The Default Rate Is a Slow, Noisy Signal
Investors who focus on corporate bond defaults can easily get caught wrong-footed. Default rates in high-yield bonds have spiked above their longer-term average four times in the past 20 years: during the dot-com bust, during the Great Recession, during the 2015 Shale Bust, and during the 2020 COVID outbreak. In each of the three past cases, the market has tended to predict a rise in credit risk before defaults started piling up. After each crisis passed, defaults only tended to fall well after the next bull market was underway. This makes intuitive sense: company management will often delay default as long as possible, even as worsening economic conditions become obvious to bond investors.
U.S. Speculative-Grade Default Rates
Investors who focus too intently on spiking default rates could be double-counting information the market has already accounted for. This makes the default rate a slow, noisy signal – and potentially useless for timing the high-yield bond market.
Tactical High Yield Strategies Can Help Manage Credit Risk
The misleading nature of the default rate reinforces the lesson: Discretionary market-timing decisions in high yield credit often leave investors worse off for their efforts. Meanwhile, systematic trend-following strategies in high yield credit have a strong track record in helping investors avoid portfolio drawdowns during periods of market stress. The following chart compares passive investment in high yield credit with a systematic 200 day moving average tactical timing strategy applied to the same high yield index.
High Yield vs. Tactical High Yield Drawdown
The tactical high yield strategy earns returns to the Morningstar Category US Fund High Yield Bond when the index is above its 200-day moving average, and otherwise earns returns on 3-5 year Treasury bills.
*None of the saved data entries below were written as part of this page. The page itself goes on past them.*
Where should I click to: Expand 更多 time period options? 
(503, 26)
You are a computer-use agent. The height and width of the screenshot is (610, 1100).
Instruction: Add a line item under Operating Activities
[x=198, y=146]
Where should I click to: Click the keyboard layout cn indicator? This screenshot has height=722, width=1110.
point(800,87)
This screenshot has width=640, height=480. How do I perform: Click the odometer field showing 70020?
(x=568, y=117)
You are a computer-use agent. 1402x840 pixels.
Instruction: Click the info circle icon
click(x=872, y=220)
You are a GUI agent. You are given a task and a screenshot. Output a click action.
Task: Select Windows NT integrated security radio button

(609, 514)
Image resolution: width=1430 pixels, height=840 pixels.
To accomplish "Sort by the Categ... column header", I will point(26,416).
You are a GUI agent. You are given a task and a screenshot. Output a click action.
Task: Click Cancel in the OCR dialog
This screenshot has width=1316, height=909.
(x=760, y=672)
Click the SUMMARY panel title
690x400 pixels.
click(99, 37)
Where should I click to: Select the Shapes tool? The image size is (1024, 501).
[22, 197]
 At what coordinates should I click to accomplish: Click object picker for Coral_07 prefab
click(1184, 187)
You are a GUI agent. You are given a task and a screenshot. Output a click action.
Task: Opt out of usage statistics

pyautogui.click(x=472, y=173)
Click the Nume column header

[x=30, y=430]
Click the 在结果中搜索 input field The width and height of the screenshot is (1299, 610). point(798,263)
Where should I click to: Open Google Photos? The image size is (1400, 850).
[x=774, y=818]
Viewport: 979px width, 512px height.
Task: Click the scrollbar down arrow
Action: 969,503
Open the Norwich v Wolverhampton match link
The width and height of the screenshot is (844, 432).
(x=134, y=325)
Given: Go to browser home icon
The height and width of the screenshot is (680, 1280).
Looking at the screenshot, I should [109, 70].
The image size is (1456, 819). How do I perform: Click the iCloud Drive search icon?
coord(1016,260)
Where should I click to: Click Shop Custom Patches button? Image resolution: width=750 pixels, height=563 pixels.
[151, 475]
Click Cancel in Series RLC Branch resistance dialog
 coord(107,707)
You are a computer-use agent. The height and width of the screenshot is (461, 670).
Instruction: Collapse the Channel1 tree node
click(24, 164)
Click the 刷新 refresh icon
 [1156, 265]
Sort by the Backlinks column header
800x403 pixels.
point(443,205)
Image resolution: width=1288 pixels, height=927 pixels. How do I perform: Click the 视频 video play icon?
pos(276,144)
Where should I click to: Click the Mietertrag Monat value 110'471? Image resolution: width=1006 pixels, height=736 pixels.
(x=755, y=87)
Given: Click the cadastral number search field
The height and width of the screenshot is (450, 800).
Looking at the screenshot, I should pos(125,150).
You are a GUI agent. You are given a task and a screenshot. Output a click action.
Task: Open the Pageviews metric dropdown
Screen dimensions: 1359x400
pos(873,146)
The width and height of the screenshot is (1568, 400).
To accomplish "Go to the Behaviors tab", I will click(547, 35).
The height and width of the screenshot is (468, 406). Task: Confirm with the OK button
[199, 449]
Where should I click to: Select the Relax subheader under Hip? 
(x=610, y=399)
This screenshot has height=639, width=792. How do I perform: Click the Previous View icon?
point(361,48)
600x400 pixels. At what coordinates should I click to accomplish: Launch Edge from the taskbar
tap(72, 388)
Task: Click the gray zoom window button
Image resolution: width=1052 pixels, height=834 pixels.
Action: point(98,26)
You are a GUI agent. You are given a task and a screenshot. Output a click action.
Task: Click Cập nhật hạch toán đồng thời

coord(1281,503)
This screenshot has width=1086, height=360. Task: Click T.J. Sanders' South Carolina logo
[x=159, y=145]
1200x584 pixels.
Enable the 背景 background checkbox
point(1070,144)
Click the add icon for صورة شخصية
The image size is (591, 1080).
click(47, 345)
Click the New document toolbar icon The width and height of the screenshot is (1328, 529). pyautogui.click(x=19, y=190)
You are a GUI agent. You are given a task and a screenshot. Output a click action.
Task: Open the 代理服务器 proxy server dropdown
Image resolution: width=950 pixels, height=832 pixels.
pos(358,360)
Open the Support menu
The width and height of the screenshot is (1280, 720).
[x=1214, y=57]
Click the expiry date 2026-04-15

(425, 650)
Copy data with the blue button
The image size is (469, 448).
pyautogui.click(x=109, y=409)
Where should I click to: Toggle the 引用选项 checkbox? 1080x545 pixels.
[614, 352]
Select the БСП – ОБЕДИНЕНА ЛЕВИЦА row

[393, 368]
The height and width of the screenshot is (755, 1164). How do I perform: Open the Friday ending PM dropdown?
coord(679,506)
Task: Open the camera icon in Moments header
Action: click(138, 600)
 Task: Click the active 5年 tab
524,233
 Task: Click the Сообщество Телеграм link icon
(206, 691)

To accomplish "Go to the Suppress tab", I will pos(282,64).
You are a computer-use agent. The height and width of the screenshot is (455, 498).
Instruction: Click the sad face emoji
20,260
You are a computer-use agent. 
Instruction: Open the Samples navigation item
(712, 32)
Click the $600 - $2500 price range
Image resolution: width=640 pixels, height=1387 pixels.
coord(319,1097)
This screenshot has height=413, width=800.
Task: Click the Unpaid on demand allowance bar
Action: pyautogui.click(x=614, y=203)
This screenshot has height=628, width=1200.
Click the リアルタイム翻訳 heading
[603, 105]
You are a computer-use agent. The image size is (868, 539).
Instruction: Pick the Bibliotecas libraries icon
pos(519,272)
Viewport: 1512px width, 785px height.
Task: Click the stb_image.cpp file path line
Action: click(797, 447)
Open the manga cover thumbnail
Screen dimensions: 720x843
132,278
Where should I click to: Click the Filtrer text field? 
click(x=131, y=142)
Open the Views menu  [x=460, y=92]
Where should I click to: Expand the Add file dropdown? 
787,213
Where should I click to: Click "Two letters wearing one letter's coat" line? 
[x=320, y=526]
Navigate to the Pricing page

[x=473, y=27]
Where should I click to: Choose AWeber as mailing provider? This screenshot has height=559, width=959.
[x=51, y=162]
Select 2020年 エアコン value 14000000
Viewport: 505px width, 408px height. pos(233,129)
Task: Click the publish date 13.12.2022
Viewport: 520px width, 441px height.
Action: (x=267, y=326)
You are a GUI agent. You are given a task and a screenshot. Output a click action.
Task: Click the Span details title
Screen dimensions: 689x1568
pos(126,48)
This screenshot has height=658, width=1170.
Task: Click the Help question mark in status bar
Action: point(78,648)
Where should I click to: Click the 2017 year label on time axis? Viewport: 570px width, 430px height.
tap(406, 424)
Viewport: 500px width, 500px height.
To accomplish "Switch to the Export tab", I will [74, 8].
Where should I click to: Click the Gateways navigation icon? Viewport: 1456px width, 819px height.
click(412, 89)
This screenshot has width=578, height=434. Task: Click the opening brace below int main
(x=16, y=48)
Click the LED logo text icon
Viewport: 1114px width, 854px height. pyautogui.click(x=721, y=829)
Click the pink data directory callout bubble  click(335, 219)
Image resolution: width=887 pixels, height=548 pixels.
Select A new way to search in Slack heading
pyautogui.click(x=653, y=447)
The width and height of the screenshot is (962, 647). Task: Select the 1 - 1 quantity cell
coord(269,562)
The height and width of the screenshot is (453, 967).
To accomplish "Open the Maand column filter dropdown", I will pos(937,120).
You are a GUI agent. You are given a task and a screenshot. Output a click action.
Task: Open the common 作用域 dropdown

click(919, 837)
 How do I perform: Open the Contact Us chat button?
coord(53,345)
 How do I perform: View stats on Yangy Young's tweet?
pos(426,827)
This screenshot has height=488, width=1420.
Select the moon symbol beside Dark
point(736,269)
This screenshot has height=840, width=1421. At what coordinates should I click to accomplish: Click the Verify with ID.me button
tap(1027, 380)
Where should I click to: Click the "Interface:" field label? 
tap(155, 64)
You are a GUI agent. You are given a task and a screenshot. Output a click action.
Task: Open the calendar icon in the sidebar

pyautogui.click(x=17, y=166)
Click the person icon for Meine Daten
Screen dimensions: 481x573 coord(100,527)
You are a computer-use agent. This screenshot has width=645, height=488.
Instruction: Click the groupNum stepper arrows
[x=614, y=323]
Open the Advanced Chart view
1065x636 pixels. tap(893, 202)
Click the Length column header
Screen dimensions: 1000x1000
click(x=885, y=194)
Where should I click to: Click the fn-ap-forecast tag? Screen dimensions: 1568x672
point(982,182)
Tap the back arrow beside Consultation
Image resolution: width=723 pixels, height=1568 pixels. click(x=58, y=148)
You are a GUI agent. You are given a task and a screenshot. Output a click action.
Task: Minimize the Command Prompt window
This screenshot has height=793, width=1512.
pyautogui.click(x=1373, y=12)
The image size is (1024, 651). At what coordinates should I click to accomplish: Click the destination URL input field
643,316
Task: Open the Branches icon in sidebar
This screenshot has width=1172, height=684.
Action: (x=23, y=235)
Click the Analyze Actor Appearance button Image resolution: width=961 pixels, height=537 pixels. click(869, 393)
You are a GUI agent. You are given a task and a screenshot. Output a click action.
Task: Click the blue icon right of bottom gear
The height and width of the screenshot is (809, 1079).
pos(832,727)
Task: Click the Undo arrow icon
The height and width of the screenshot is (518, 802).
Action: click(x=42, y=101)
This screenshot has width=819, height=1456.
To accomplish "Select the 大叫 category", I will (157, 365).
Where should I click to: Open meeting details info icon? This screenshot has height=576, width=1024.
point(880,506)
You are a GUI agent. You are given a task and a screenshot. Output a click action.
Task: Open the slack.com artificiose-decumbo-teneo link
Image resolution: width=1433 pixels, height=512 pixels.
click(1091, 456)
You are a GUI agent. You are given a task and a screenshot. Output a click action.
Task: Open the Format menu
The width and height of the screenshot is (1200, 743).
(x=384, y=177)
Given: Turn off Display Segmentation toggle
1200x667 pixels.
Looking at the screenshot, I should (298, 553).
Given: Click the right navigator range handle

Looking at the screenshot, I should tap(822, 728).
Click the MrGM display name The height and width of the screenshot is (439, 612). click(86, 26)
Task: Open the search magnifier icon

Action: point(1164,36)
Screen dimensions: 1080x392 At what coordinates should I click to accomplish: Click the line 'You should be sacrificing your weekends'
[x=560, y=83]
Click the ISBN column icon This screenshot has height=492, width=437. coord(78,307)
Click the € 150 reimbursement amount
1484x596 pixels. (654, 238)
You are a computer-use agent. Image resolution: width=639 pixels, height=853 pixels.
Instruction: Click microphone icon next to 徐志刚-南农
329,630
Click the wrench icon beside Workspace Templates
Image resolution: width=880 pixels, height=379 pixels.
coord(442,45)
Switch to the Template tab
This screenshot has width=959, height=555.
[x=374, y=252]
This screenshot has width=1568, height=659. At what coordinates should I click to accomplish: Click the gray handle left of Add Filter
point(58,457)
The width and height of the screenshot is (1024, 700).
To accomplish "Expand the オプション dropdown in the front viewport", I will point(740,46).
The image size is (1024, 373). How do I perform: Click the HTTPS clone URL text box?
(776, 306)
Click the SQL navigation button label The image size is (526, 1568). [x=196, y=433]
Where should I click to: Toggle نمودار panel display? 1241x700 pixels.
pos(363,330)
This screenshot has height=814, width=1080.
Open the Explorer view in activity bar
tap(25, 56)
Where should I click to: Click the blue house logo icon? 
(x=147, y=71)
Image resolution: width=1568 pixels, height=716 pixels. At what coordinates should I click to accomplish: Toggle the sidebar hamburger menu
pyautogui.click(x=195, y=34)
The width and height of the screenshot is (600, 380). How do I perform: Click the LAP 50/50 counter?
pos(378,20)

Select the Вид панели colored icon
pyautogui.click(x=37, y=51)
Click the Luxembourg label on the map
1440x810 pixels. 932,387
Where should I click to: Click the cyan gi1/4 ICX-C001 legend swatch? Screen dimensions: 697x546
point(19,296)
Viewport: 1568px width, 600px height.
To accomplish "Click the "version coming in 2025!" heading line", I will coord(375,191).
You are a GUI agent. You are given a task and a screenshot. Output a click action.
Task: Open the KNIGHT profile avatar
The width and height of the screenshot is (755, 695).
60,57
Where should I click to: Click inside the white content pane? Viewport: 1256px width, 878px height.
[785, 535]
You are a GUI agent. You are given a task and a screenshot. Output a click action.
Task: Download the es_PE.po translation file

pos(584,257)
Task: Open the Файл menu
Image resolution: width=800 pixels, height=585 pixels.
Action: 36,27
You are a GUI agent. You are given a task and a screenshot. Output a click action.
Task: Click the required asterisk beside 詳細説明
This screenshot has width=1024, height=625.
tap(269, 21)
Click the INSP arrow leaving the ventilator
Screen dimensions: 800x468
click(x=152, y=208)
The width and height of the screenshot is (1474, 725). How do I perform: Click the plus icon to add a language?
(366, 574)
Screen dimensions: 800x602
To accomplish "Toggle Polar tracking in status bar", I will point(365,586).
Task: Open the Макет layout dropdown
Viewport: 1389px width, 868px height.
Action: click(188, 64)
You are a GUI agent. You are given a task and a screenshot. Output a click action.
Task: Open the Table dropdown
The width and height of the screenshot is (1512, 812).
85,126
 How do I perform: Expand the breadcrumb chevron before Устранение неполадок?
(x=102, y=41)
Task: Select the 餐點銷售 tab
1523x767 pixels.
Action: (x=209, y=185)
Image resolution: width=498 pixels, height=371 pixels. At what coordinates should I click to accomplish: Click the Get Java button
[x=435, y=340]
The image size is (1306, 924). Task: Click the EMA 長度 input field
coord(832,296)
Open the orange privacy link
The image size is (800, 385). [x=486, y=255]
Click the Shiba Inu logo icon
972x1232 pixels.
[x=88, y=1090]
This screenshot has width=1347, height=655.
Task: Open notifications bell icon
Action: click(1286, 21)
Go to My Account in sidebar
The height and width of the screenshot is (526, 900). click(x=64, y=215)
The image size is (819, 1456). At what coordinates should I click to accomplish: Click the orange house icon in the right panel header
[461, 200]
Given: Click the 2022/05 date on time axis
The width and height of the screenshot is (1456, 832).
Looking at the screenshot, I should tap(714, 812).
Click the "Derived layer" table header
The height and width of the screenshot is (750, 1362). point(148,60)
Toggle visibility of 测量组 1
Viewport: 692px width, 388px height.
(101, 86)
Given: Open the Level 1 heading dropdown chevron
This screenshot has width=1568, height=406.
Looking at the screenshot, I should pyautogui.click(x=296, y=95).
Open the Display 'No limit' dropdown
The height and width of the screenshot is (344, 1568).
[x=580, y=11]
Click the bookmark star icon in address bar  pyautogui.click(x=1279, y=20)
We believe investor should be cautious about focusing too intently on corporate defaults. However, statistically validated timing strategies have historically stood a good chance of helping investors manage high yield credit risk.
Conclusion
Corporate default rates are often a slow, noisy signal. If history is a guide, the recent spike in high yield defaults could just as easily be a contrarian buy indicator as a sign of trouble ahead. Whatever the default rate is telling us, we believe investors should rely on systematic tactical strategies with a stronger track record for managing risk. Investors who let their strategies do the work can potentially avoid biased market timing mistakes.